A população do município de Felipe Guera, região Oeste Potiguar, realizou na manha desta quarta-feira (20), uma movimentação para cobrar apuração e justiça na morte do Professor Alcivan Medeiros. O movimento "Queremos Justiça" iniciou em frente da Escola Municipal Maria Bernadete Pinto, entrada da cidade de Felipe Guerra e percorreu a Avenida Mira-Selva, tendo como encerramento, no largo da Caraíba, centro da cidade, onde foi proferidos alguns discursos. 

A notícia triste do professor Alcivan Medeiros comoveu muitas pessoas que conviviam com o professor de matemática entre eles familiares, amigos, alunos e colegas de trabalho, o que motivou mais uma vez, a população ir às ruas para pedir justiça pela morte do professor felipense. Foram confeccionados vários cartazes ilustrando frases de homenagem e protesto por Justiça para resolução de um crime que já dura 17 dias sem resposta.
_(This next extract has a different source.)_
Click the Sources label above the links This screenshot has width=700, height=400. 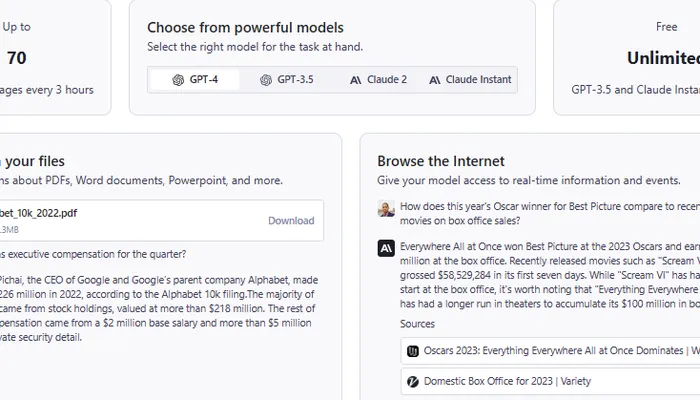coord(418,324)
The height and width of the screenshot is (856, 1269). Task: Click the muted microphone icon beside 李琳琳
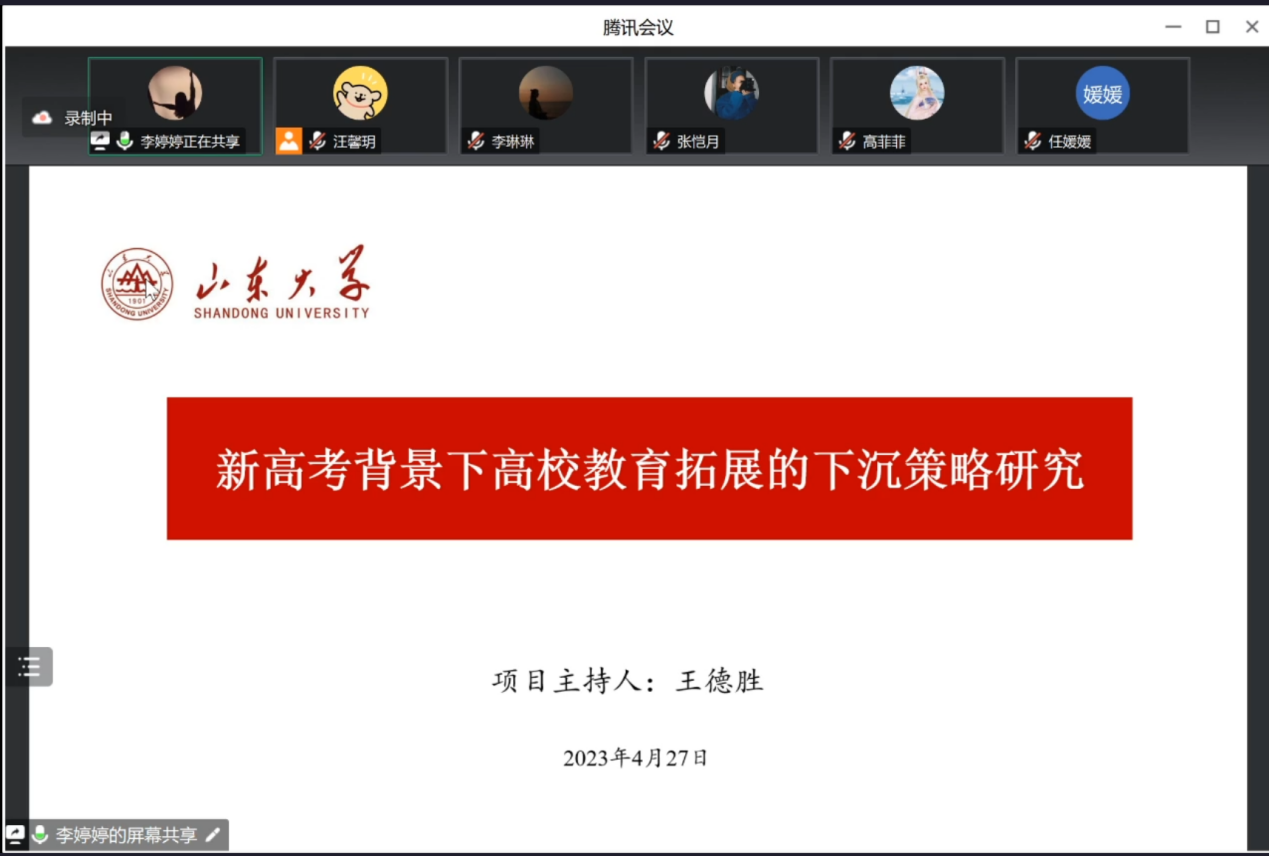point(476,141)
Após a caminhada, foram proferidos alguns discursos de homenagem e cobrança no largo da Caraíba. Herlon Werlang Góis, um dos amigos mais próximo do professor Alcivan, relembrou a trajetória de vida do mesmo e cobrou justiça para o caso. Em seguida foi a vez do professor Elias Gois. "Pode se matar uma pessoa, mas não se mata uma ideia. E o exemplo que Alcivan foi de guerreiro, de lutar pelos seus direitos, hoje está sendo refletida aqui. Estamos imitando aquele bom exemplo dele. Então quando o semeador falece, suas sementes germina. Que mais fruto possa aparecer pelo trabalho daquele grande educador. E que haja justiça contra esse criminoso que machucou toda uma cidade", disse o professor Elias.
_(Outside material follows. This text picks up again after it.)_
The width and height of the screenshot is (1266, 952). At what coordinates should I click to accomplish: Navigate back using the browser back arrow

"Estamos há 17 dias engasgados com um grito de revolta, um grito de apelo para que se faça justiça pela perca irreparável de uma pessoa que sempre lutou por seus direitos e nunca se calou diante de injustiça. Nosso clamor hoje é para que nos ouça, e veja que essa barbaridade não pode ficar impune. Sabemos que nada trará de volta o nosso amigo e companheiro de luta, e que essa separação material está doendo muito. Também sabemos que o criminoso deve pagar por tal ato, porque ao tirar uma vida de uma pessoa boa, honesta e trabalhadora, ele fez chorar uma cidade inteira que hoje pede uma resolução para o caso. Estamos a merce da criminalidade, pessoas de bem são assassinadas diariamente, e poucos são os culpados que pagam pelo mal que fazem à sociedade. Isso chega a ser revoltante", disse a funcionária pública, Lidiane Silveira.

Caso Alcivan Medeiros

Há 17 dias, o professor Alcivan Medeiros da Silva, 53 anos, foi encontrado carbonizado dentro do seu próprio veículo, na região Central do Estado, na madrugada do último sábado (02).O crime bárbaro, do qual o principal suspeito é o jovem João Carlos Bezerra da Rocha, que dividia apartamento com a vítima e está foragido.

Ainda não há previsão para identificação de corpo e confirmação da morte do professor Alcivan Medeiros. Porém familiares e amigos do professor Alcivan Medeiros, os quais não tem dúvidas de que o mesmo é a vítima do crime bárbaro registrado, vivem dias de muita aflição, sem previsão para o desfecho do caso que chocou a região Oeste do Rio Grande do Norte.